→ TE ANALYSEREN TEKST
────────
ECLI:NL:RBGEL:2020:2750
Rechtbank Gelderland
- Wraking
- Rechtspraak.nl
Wraking van rechters in strafzaak na eindbeslissing
Op 27 mei 2020 heeft de meervoudige wrakingskamer van de Rechtbank Gelderland, locatie Arnhem, een beslissing genomen op het wrakingsverzoek van een verzoeker, thans verblijvend in de penitentiaire inrichting te Zutphen. Het verzoek tot wraking was gericht tegen de rechters mr. J.R. Veerman, mr. M.J.C. van Leeuwen en mr. J.M.C. Schuurman-Kleijberg, die eerder een eindbeslissing hadden genomen in een andere zaak van de verzoeker. Het wrakingsverzoek werd ingediend naar aanleiding van een eerdere afwijzing van een wrakingsverzoek op 20 mei 2020. De verzoeker stelde dat de gronden voor de afwijzing niet konden dragen en dat er sprake was van een schijn van vooringenomenheid.
────────
→ AANGELEVERDE GEGEVENS
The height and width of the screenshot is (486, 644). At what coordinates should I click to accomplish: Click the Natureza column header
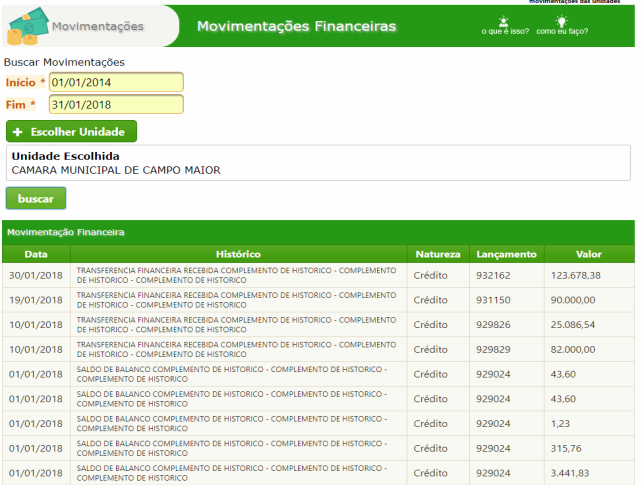point(437,254)
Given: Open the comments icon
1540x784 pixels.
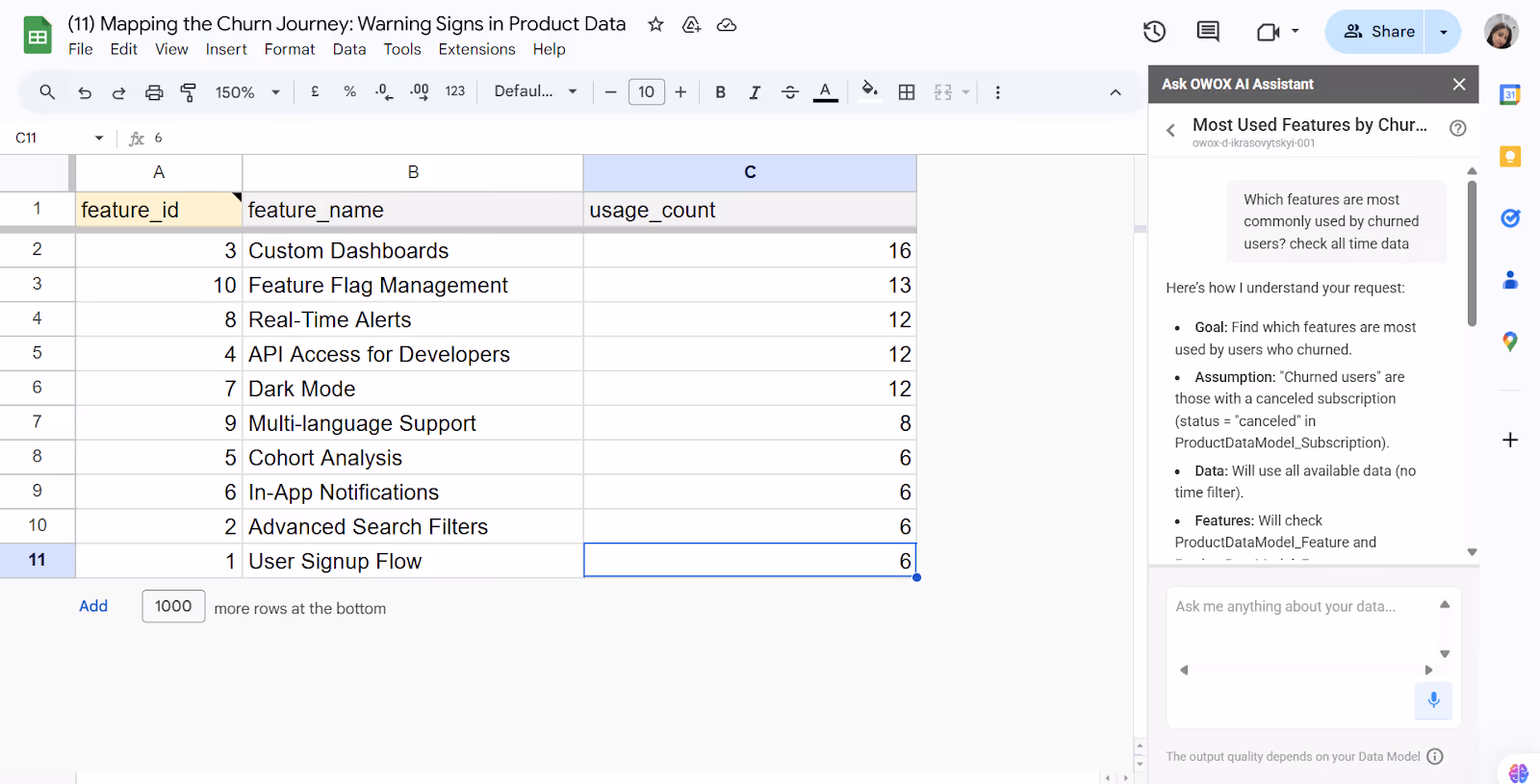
────────
→ OPDRACHTEN
(a) Noem alle rechters tegen wie het wrakingsverzoek in de tekst over het wrakingsverzoek was gericht.
(b) Beantwoord aan de hand van de tekst over het wrakingsverzoek de volgende vragen:
(i) Op welke datum nam de meervoudige wrakingskamer haar beslissing?
(ii) Waar verbleef de verzoeker?
(iii) Op welke datum was het eerdere wrakingsverzoek afgewezen?

→ ANTWOORDEN PER OPDRACHT
(a) mr. J.R. Veerman, mr. M.J.C. van Leeuwen en mr. J.M.C. Schuurman-Kleijberg

(b)
(i) Op 27 mei 2020.
(ii) In de penitentiaire inrichting te Zutphen.
(iii) Op 20 mei 2020.